A combination of experienced counseling, an open welcome and Zachary’s will made the difference.
“I made it because people kept telling me that I could be the one in 100. The counselors never judged me, they never gave up on me. Whenever I came back, they were always welcoming. They didn’t talk down to me because I was coming back over and over, they just kept telling me what to do,” he said.
Today, Zachary is working as a Recovery Support Specialist in the IHRP program. He helps new clients navigate the program, taking them to group sessions and meetings, and supports them as they get started in their own recovery.
At 20 years old, addicted and five months pregnant, Jessica Alcala felt broken and lost. Heroin aggravated her life-long struggle with asthma to the point that she couldn’t walk, and she landed in the hospital. “The doctor didn’t judge me – he suggested that I try a methadone recovery so I wouldn’t affect the baby,” Jessica said.
Jessica called the Center’s Opioid Addiction Treatment (OATS) program, and within a week or two, she was receiving treatment and enrolled in the Mommies Program, a special unit specifically designed for parents and expectant mothers who struggle with substance use.
“I was scared out of my mind and didn’t know what to do. I had two counselors — one in Mommies and the other in OATS. Both counselors were very positive, very supportive, just trying to help me out the best they could.”
Through long, honest conversations with the experienced counselors at The Center, Jessica learned that she had developed an insatiable need to put everyone else’s needs before hers. With a child on the way, she needed to reset her priorities.”

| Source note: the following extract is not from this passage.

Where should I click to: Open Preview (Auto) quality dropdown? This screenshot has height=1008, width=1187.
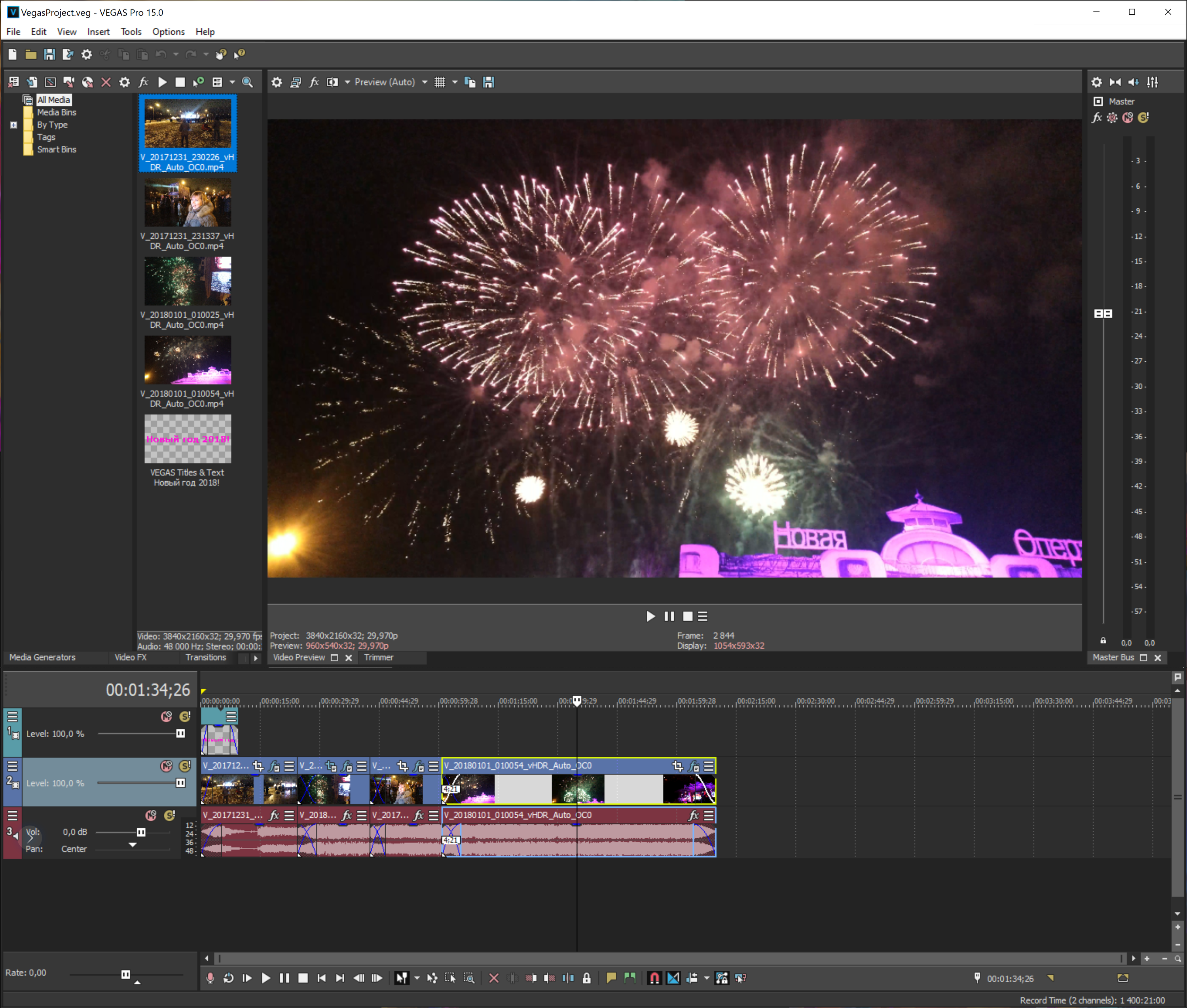[x=425, y=82]
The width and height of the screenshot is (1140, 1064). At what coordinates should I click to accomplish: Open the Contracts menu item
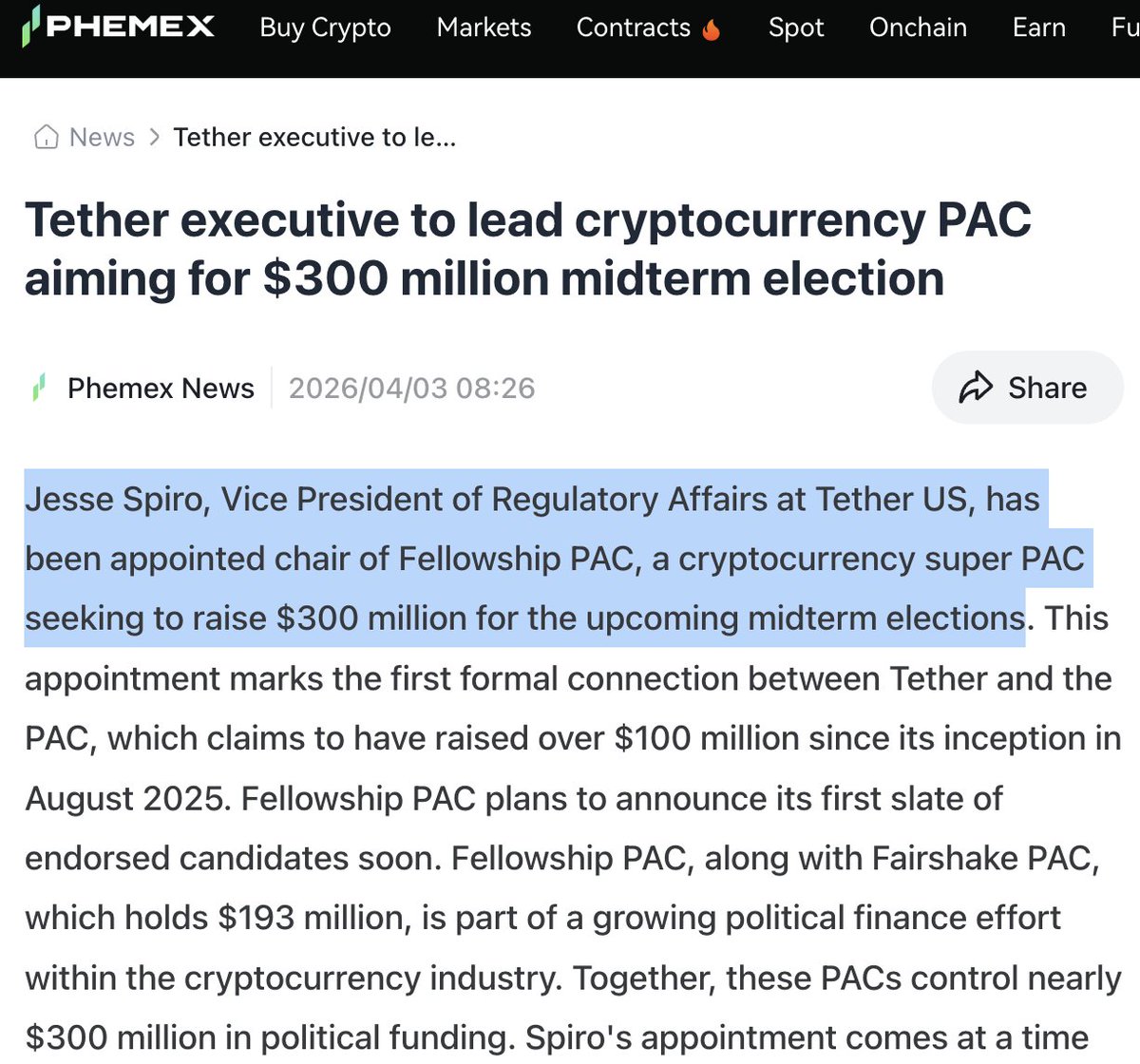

The Center is very comprehensive in their support. When I was worried about my case with Child Protective Services (CPS), my Mommies counselor called a special staff meeting. After that meeting, she told me that it would take a couple of months, but my CPS case could get dropped. I realized that if I stayed in the program and continued to improve, everything would work out.”
Six years later, Jessica is a Licensed Chemical Dependency intern, working in the Intensive Outpatient Program (IOP). She is in college, pursuing a degree. As an artist, she plans to establish an art therapy practice. And her baby?”
Today, my son is six years old and I wake up every morning feeling happy. There is a happiness you can have without relying on a substance, and I feel blessed to be alive. The Center taught me how to be a better parent, and encouraged me in so many ways as I got free of heroin,” Jessica says.
“I want people to know that the people here really care. They are so positive; they have seen it work. People are living the rest of their lives happy and sober. It changed my life, it really did.”